Records for this exercise section start

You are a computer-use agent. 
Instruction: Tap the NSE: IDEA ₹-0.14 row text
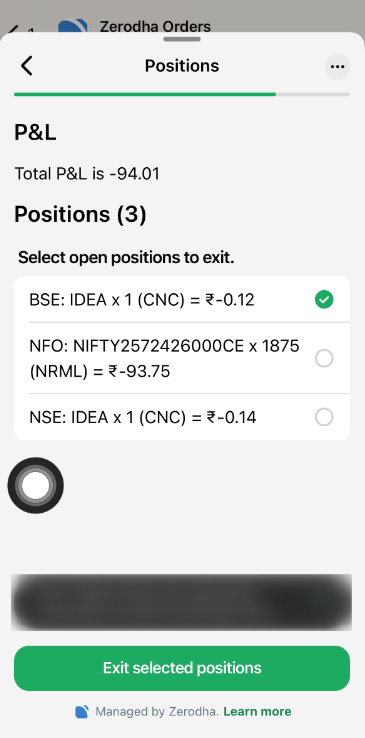click(x=143, y=417)
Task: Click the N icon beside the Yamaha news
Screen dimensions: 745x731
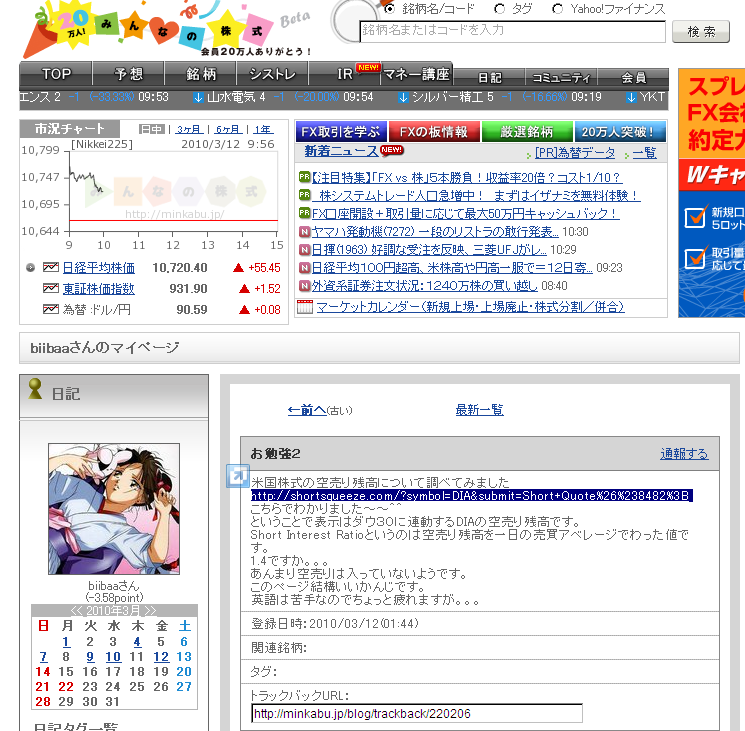Action: pyautogui.click(x=304, y=232)
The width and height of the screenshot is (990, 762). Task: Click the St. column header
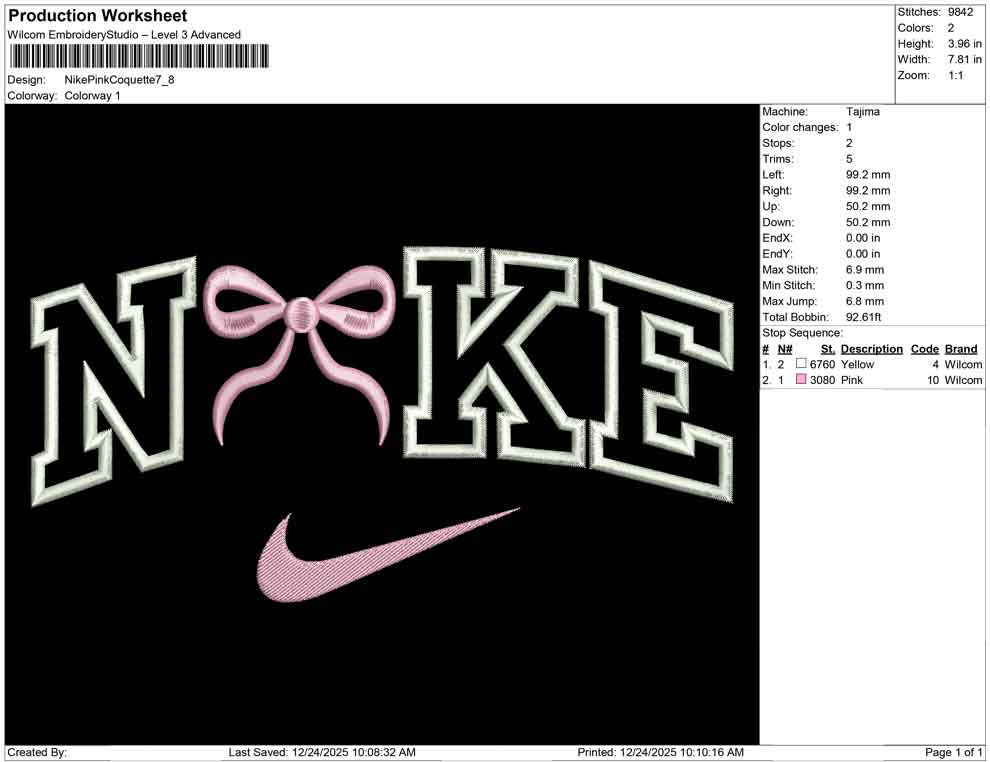coord(826,348)
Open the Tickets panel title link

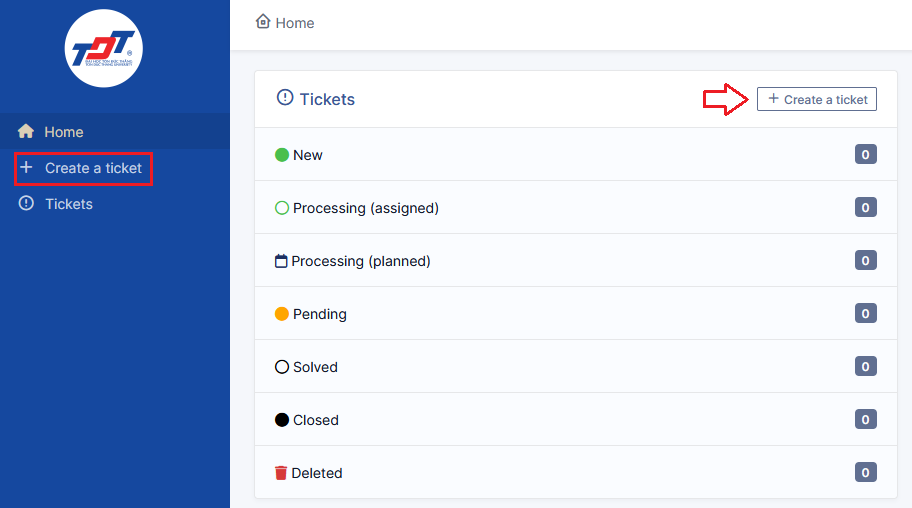tap(327, 99)
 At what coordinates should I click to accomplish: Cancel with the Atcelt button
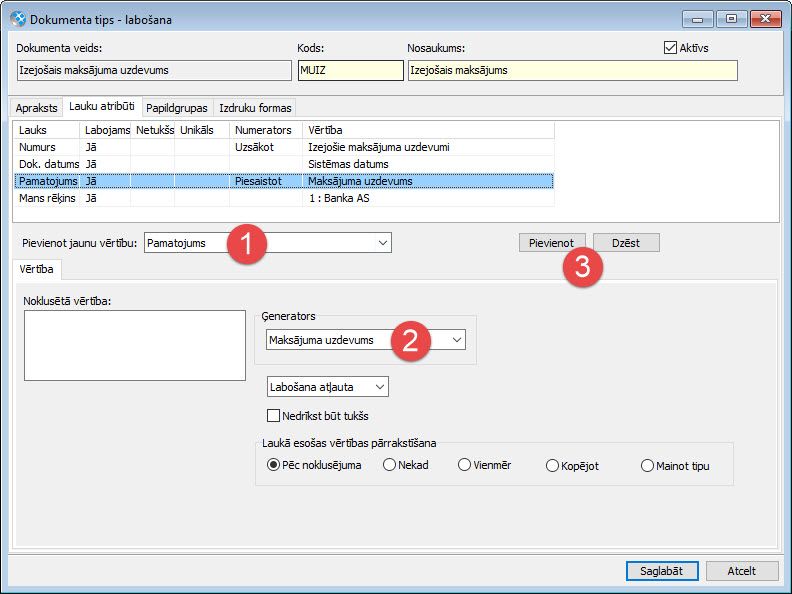[742, 571]
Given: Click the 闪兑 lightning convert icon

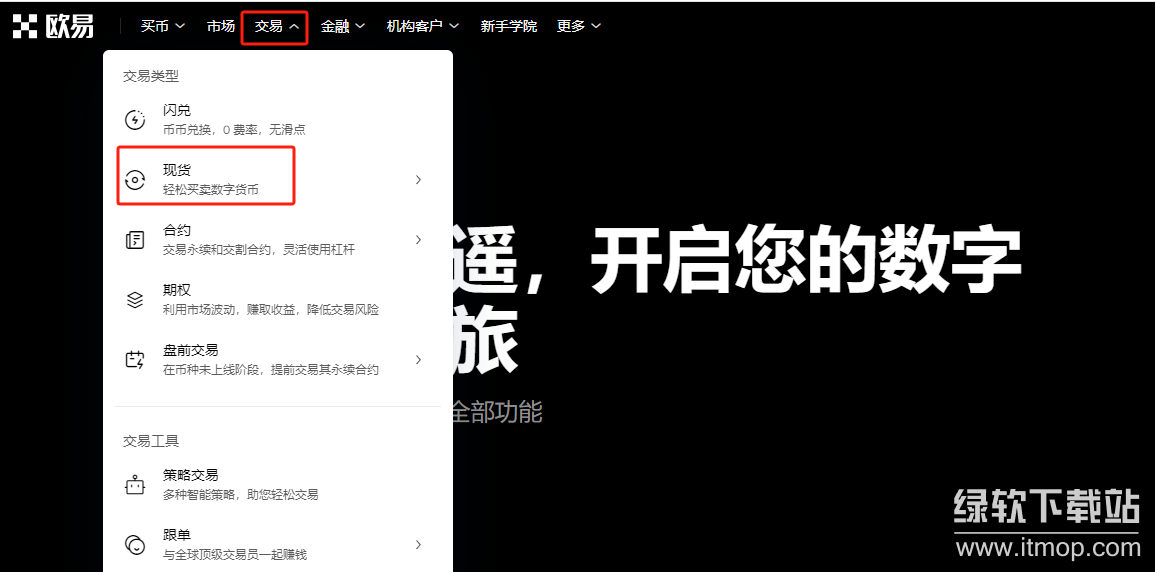Looking at the screenshot, I should [x=135, y=120].
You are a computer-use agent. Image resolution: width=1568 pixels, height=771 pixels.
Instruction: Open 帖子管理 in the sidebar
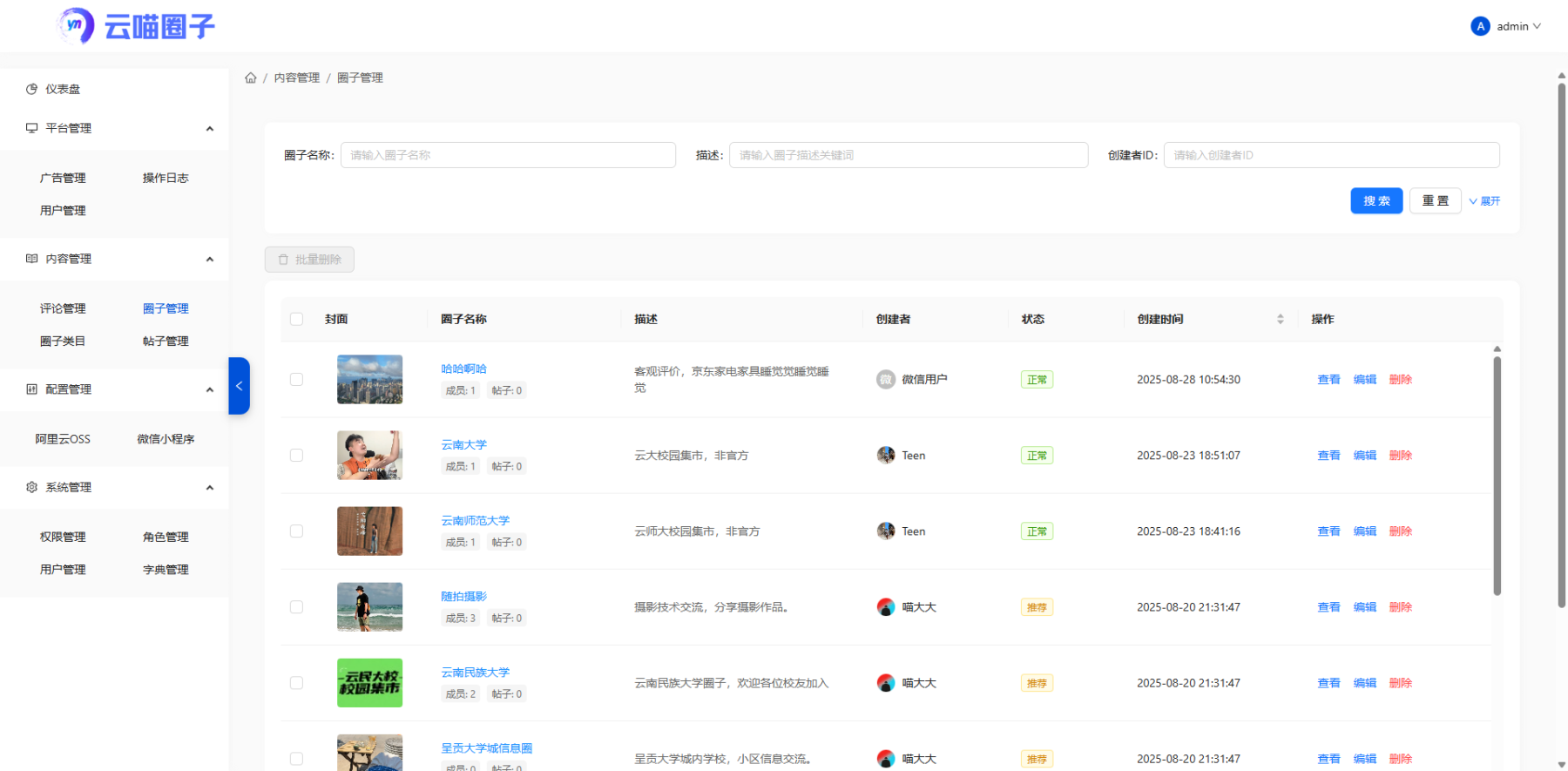pos(166,342)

Records for this exercise section end

### Task details
Your job is to repeat every entry exactly, keeping all pictures out of the copy.

### Exercise solution
You are a computer-use agent. 
Instruction: Tap the NSE: IDEA ₹-0.14 row text
click(x=143, y=417)
Task: Click the N icon beside the Yamaha news
Screen dimensions: 745x731
Action: pyautogui.click(x=304, y=232)
The width and height of the screenshot is (990, 762). Task: Click the St. column header
coord(826,348)
Open the Tickets panel title link

tap(327, 99)
 At what coordinates should I click to accomplish: Cancel with the Atcelt button
[742, 571]
Given: Click the 闪兑 lightning convert icon

Looking at the screenshot, I should [x=135, y=120].
You are a computer-use agent. Image resolution: width=1568 pixels, height=771 pixels.
Instruction: Open 帖子管理 in the sidebar
pos(166,342)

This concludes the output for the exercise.